Die Herkunft von Kleidungsregeln
Stil ist ein Dschungel, ein Ozean, den es zu navigieren gilt. Zum Glück gibt es eine Vielzahl von Regeln, um einem zumindest im klassischen Bereich die schlimmsten Ausrutscher zu ersparen. Vieles ist sofort einsichtig. Manches erscheint auf den ersten Blick etwas übertrieben. Und einige dieser regeln können heute getrost als überholt gelten. Da ist es sinnvoll, sich einmal vor Augen zu halten, wo manche Kleidungsregel herkommt. Denn nur dann kann man abschätzen, ob sie noch sinnvoll ist, oder lediglich ein überflüssiges Gesetz einer lange vergangenen Epoche.
Da hört man zum Beispiel immer wieder die goldene Regel „No brown in town“. Eine auf den ersten Blick völlig willkürliche Regel. Der Ursprung lag schlicht und einfach in den Lebensumständen jener Gentlemen, die die klassische englische Herrenmode prägten.
Da ging der Mann von Welt in seiner Freizeit aufs Land und widmete sich dem Reitsport oder der Jagd. Nicht umsonst hat uns die gleiche englische Herrenmode solche großartigen Dinge wie das warme Tweedsakko geschenkt. Nur dass das bei der typisch englischen Witterung im Normalfall ein sehr feuchtes und schlammiges Vergnügen war. Wer also zuerst auf die Idee kam, der Mann möge doch bitte, wenn er sich in Büro und Stadtzentrum begibt, die verschmierten braunen Stiefel ablegen, erwies damit Generationen von Putzfrauen einen unschätzbaren Dienst. Rein praktisch wurde daraus die Einteilung: schwarze Schuhe in der Stadt, braune auf dem Land.

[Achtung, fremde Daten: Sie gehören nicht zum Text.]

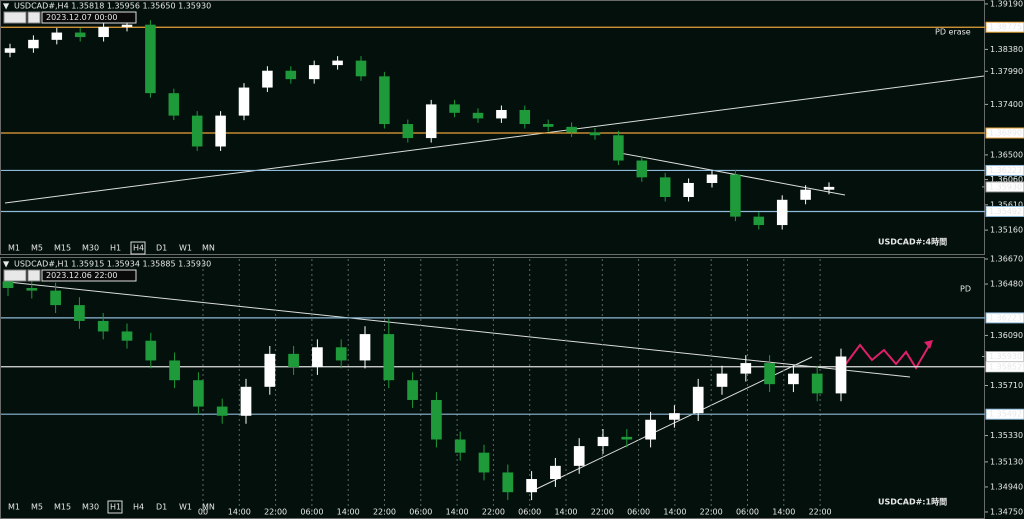 The height and width of the screenshot is (519, 1024). I want to click on collapse-icon: ▼, so click(6, 6).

Das führt natürlich spätestens beim sehr dunklen dunkelblauen Anzug zu Problemen. Denn ein fast schwarzes Navy beißt sich massiv mit dem Schwarz polierten Leders. Da ist oft ein dezentes Rotbraun die bessere Wahl. Achten Sie nur darauf, die Farbe Ihres Gürtels mit der Farbe Ihrer Schuhe abzustimmen. Und wenn Sie es ganz genau nehmen, auch noch mit der Farbe Ihres Uhrenarmbands und Ihrer Aktentasche. Dabei ist braun sehr viel flexibler als schwarz. Die Farbtöne müssen nicht einmal exakt passen. Sie müssen nur harmonieren. Selbst weinrot ist kein Problem: es gehört zur Farbfamilie der Brauntöne.
Und nur als Tipp: Wenn Sie Manschettenknöpfe, Krawattenspangen oder Ihre Armbanduhr wählen, passt zu den Brauntönen meist eher Gold als Silber. Und hier liegt auch schon die Begründung für das manchmal vertretene Verbot, Gold nach Einbruch der Dunkelheit zu tragen. Auch hier gilt: so streng muss man das auch wieder nicht nehmen. Goldene Manschettenknöpfe sehen zum schwarzen Anzug mit passendem Einstecktuch sehr smart aus. Und viel mehr Gold oder Silber trägt der Gentleman ja ohnehin nicht.
Manche dieser Regeln dienten auch einst dem Zweck, die Kleidung einheitlicher erscheinen zu lassen. Heutzutage sagen die Satinstreifen an der Hose von Frack oder Smoking: Ich bin eine Abendhose und gehöre nicht zu einem schnöden Anzug. Früher hatten sie eine Funktion: die Hosennaht zu verdecken, damit nichts den glatten Eindruck der Hose stört. Heutige Maschinennähte sind auch so kaum zu sehen, so dass man auf diese Feinheit eigentlich verzichten könnte.
Die Regel, die wohl am ehesten als überholt gelten kann, auch wenn ihre Anhänger sie mit Händen und Füßen verteidigen, ist: Mischen Sie nie Freizeit- und formelle Garderobe. Warum denn nicht? Nun gut, wenn Sie zu einem wichtigen Kongress fahren oder in einer Opernpremiere sitzen, stellt sich die Frage nicht. Aber ein leichtes Sakko über dem Shirt? Warum nicht. Auch ein Hemdkragen muss nicht immer ein karierter Button-Down-Kragen sein, nur weil Sie ein offenes Hemd tragen und Krawatten binden Ihnen zu viel Arbeit ist. Versuchen Sie nur, nie so gekleidet zu sein, dass Sie mit diesem Outfit ausschließlich beim Hobby herumlaufen könnten. Stellen Sie sich die Frage: könnte ich in einem Unternehmen ohne Anzugzwang so zur Arbeit gehen? Falls ja, sind Sie stilistisch meist auf der sicheren Seite.